Reconstruction of relief objects from line drawings

This paper addresses the problem of automatic reconstruction of a 3D relief from a line drawing on top of a given base object. Reconstruction is challenging due to four reasons–the sparsity of the strokes, their ambiguity, their large number, and their inter-relations. Our approach is able to reconstruct a model from a complex drawing that consists of many inter-related strokes. Rather than viewing the inter-dependencies as a problem, we show how they can be exploited to automatically generate a good initial interpretation of the line drawing. Then, given a base and an interpretation, we propose an algorithm for reconstructing a consistent surface. The strength of our approach is demonstrated in the reconstruction of archaeological artifacts from drawings. These drawings are highly challenging, since artists created very complex and detailed descriptions of artifacts regardless of any considerations concerning their future use for shape reconstruction.

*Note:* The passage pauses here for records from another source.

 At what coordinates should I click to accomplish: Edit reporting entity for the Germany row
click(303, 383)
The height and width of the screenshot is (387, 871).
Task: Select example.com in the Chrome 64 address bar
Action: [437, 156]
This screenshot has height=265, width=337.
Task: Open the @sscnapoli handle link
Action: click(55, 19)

Surface Regions of Interest for Viewpoint Selection

While the detection of the interesting regions in images has been extensively studied, relatively few papers have addressed surfaces. This paper proposes an algorithm for detecting the regions of interest of surfaces. It looks for regions that are distinct both locally and globally and accounts for the distance to the foci of attention. Many applications can utilize these regions. In this paper we explore one such application - viewpoint selection. The most informative views are those that collectively provide the most descriptive presentation of the surface. We show that our results compete favorably with the state-of-the-art results.

Pattern-Driven Colorization of 3D Surfaces

Colorization refers to the process of adding color to black and white images or videos. This paper extends the term to handle surfaces in three dimensions. This is important for applications in which the colors of an object need to be restored and no relevant image exists for texturing it. We focus on surfaces with patterns and propose a novel algorithm for adding colors to these surfaces. The user needs only to scribble a few color strokes on one instance of each pattern, and the system proceeds to automatically colorize the whole surface. For this scheme to work, we address not only the problem of colorization, but also the problem of pattern detection on surfaces.